Édito de Benoist de Sinety - Le celebret ne remplacera pas la prévention des abus
Voilà qu’en ces belles journées de printemps, chaque jour porte son lot de scandales et de révélations : sœurs bénédictines de Montmartre, sœurs de Bethléem, et d’autres, nous annonce-t-on, restent à venir... Nul n’était naïf et nous savons bien que le fait de voir un immeuble s’effondrer n’est rien comparé au nombre de victimes qu’il faudra retirer ensuite des décombres. Le rapport de la Ciase correspondait à ce séisme. Depuis lors, nous n’en finissons pas de compter les morts. Heureusement qu’il y a de temps en temps une annonce qui tombe des cieux comme une promesse de jours heureux.

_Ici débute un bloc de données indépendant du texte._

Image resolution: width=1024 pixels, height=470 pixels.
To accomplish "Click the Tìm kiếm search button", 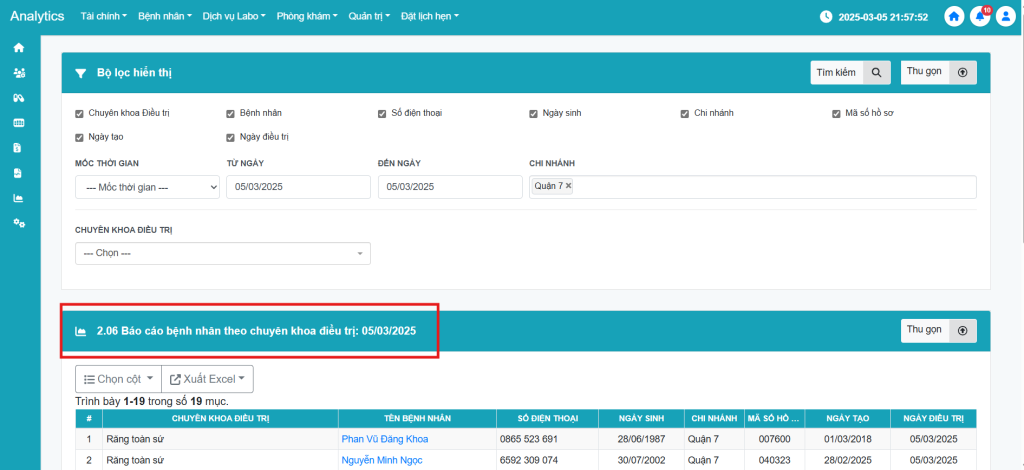I will click(849, 72).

La Conférence des Évêques de France nous fait part d’une décision prise à l’unanimité de ses membres, une décision collégiale, ce qui est bon signe... Voici qu’après les conclusions des groupes de travail dans lesquels ont œuvré des dizaines de laïcs, dont le but était de proposer des pistes pour accompagner les victimes des abus, prévenir les crimes et délits et accompagner la gouvernance de l’Eglise, oui, voici donc que nous est présenté un objet insolite sensé établir, je cite, "une plus grande manifestation du lien d’amitié entre Dieu et les fidèles qui reçoivent les sacrements".
Quel est donc cet objet providentiel ?
Une carte en plastique qui sera distribuée à tous les clercs, diacres, prêtres et évêques d’ici la fin de l’été prochain. Cette carte permettra à chacun de savoir les éventuelles restrictions qui frappent l’ecclésiastique, par exemple s’il a le droit de confesser, ou de présider une célébration en public. Encore faudra-t-il la demander et avoir sur soi le moyen électronique de la lire. Et quand bien même... Est-ce vraiment là l’urgence absolue ? L’adage qui dit que "trop de com' tue la com'" se révèle une nouvelle fois exact !

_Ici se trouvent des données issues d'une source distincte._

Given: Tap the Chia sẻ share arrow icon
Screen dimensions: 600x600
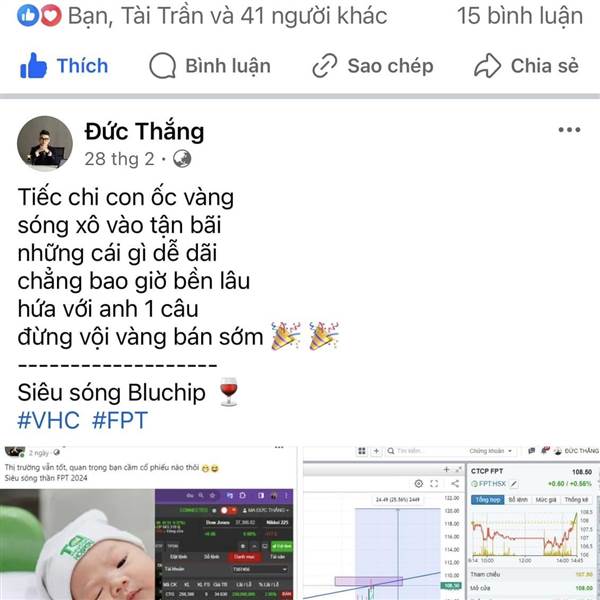Looking at the screenshot, I should tap(487, 66).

En France, depuis 26 ans, je n’ai jamais eu à présenter mon celebret (c’est ainsi qu’on nomme cette carte de prêtre qui existe depuis des lustres et dont la nouveauté consiste donc désormais à ce qu’elle soit plastifiée et numérisée). Et je pense ne pas être le seul à ne jamais l’avoir sorti de ma poche en tout cas dans notre pays...
Nous arrivons au pire des moments, celui où la rumeur prévaut sur le droit, où la dénonciation vaut reconnaissance de culpabilité, où chacun se terre et attend passer l’orage comme s’il s’agissait d’une tornade après laquelle le calme se ferait. Mais non, il n’y a pas d’accalmie en vue pour la simple raison que ce n’est pas avec des gadgets que l’on traitera le mal.

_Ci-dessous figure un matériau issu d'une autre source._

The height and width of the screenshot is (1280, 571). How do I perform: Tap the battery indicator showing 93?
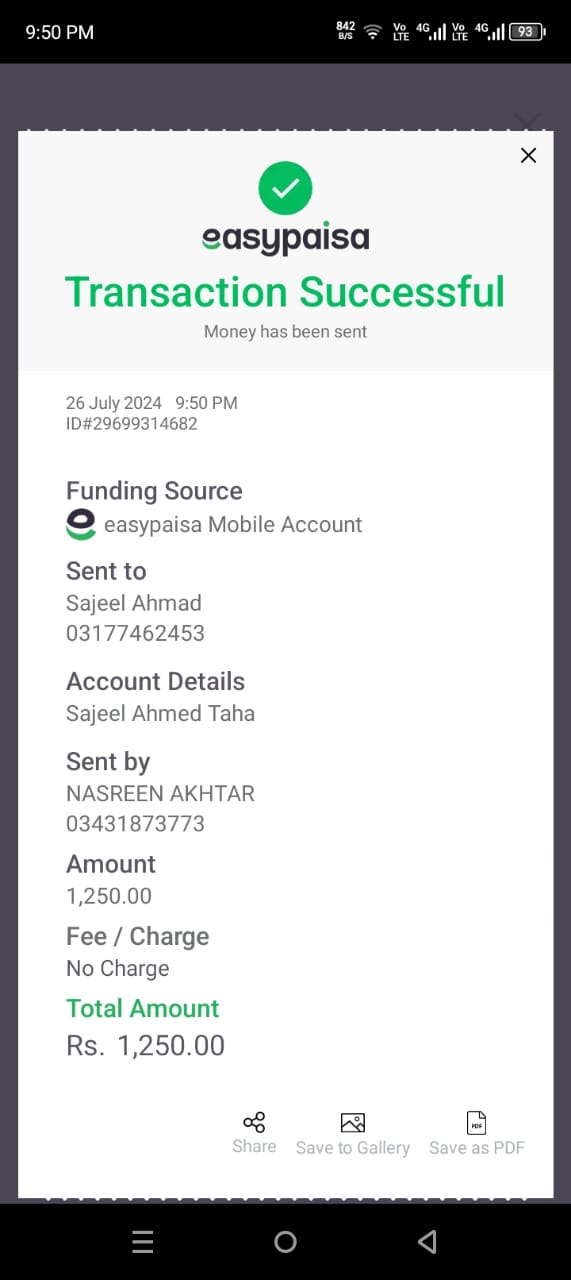pos(527,32)
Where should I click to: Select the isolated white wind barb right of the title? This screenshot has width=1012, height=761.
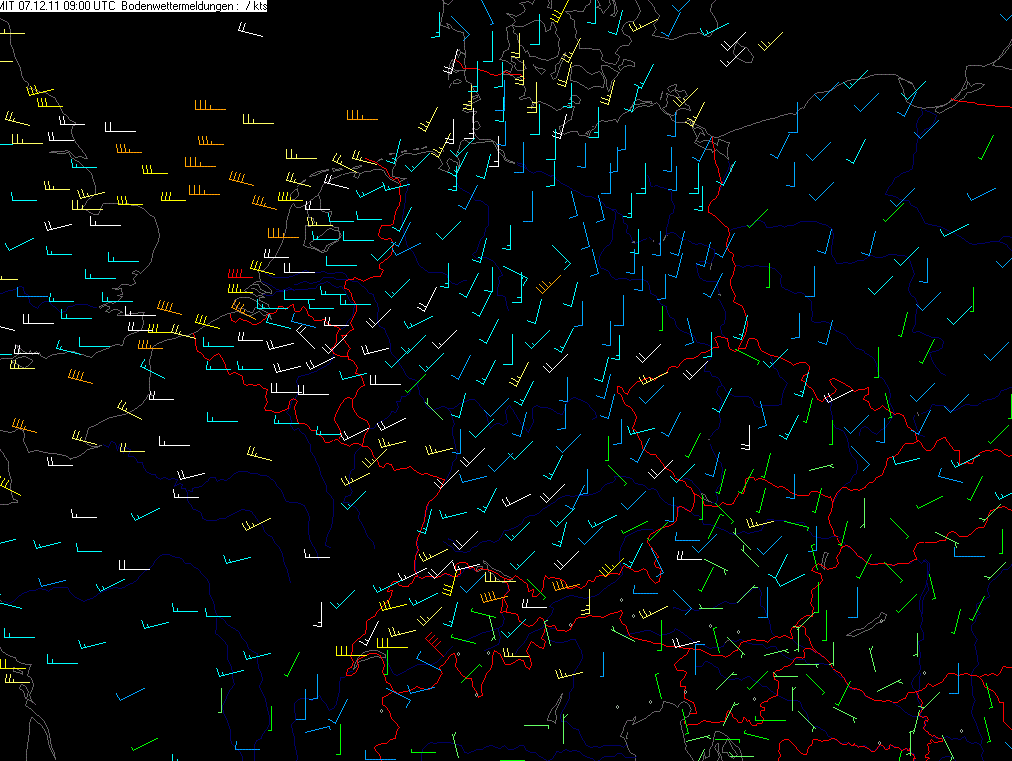click(250, 32)
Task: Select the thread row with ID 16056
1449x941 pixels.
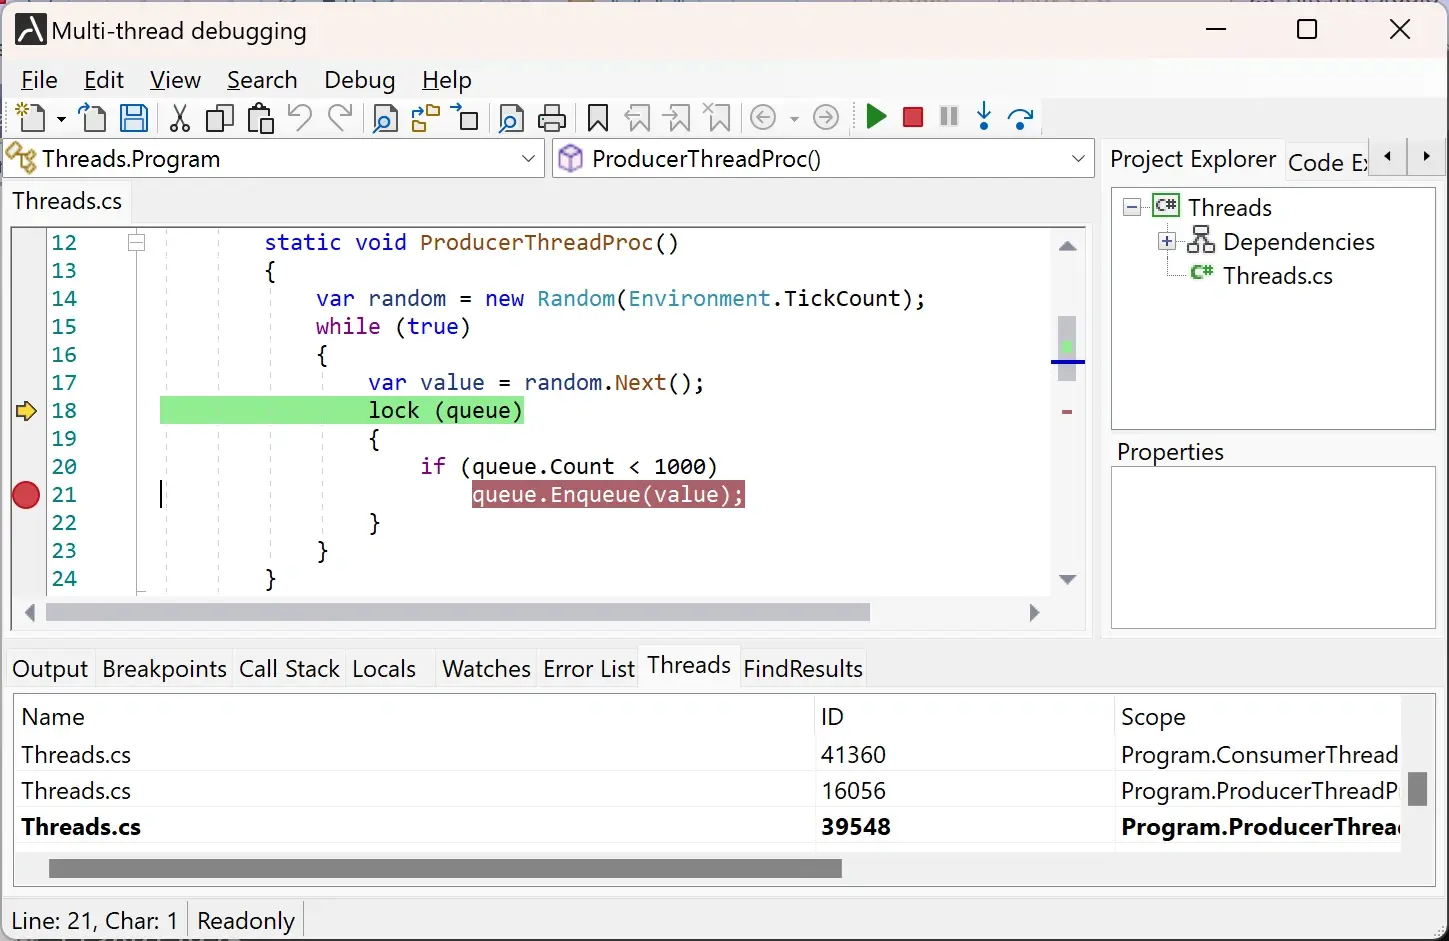Action: click(400, 790)
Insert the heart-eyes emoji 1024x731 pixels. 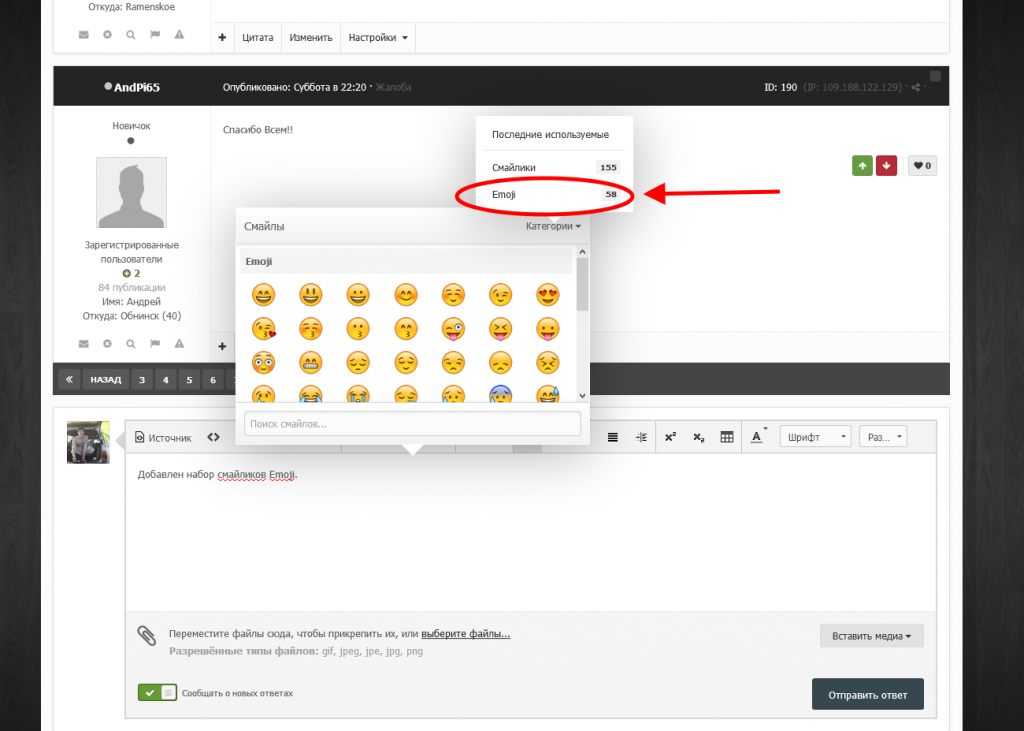[x=547, y=295]
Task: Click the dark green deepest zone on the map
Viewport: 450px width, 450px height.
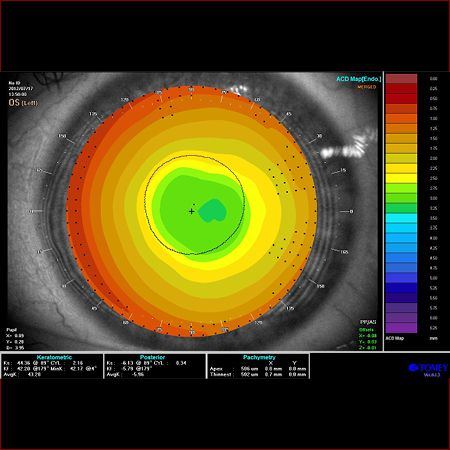Action: tap(213, 211)
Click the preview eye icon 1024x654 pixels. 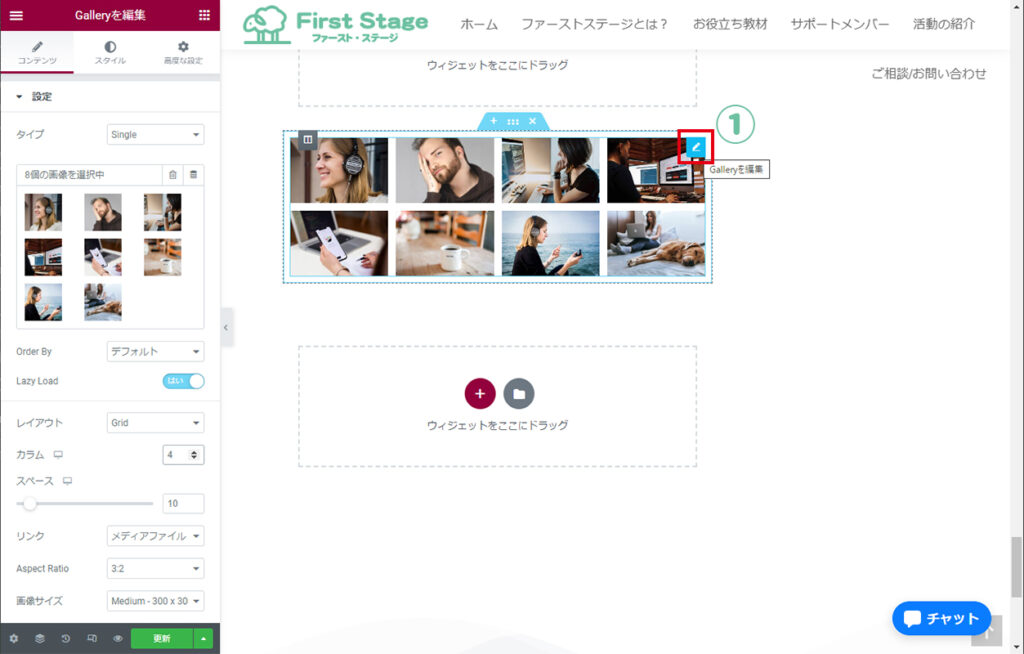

Car ce que révèlent ces drames qui sortent au grand jour mais qui étaient connus de beaucoup depuis longtemps, c’est notre paralysie collective qui nous empêche de comprendre que nous sommes arrivés à un tournant majeur, à un moment essentiel. Et qu’il ne faudrait pas que, restant agrippés à nos manières séculaires, nous nous rangions du côté de ces prêtres de Jérusalem qui avaient tout pour voir et entendre et qui n’ont rien voulu savoir.
Une simple carte face aux abus ?
L’enjeu n’est pas de permettre qu’une carte plastifiée distingue les vrais prêtres des escrocs. L’enjeu est que la manière dont l’Église fonctionne doit être revue à l’aune de ce que l’Esprit inspire non à quelques-uns qui se sont souvent trompés par le passé ,sur ce sujet en tout cas, mais à tous les baptisés : n’est-ce pas cela la réelle synodalité ?
En fait cette carte n’empêchera pas ceux qui abusent de continuer à le faire. Comment, par exemple, aurait-elle pu protéger les jeunes gens qui se faisaient déshabiller pendant des confessions ? Ou telle jeune fille qui se fit embrasser de force ? Ou des religieuses réduites en quasi esclavage par quelques-unes au cœur de la capitale ?
Car elles sont là les vraies attentes. En espérant que la nouvelle carte qui viendra se glisser bientôt dans mon portefeuille ne fasse pas oublier les rapports rédigés et les prescriptions courageusement faites. Et qu’un bout de plastique, en ce domaine comme en d’autres, ne se substituera pas au courage et ne remplacera pas la prévention.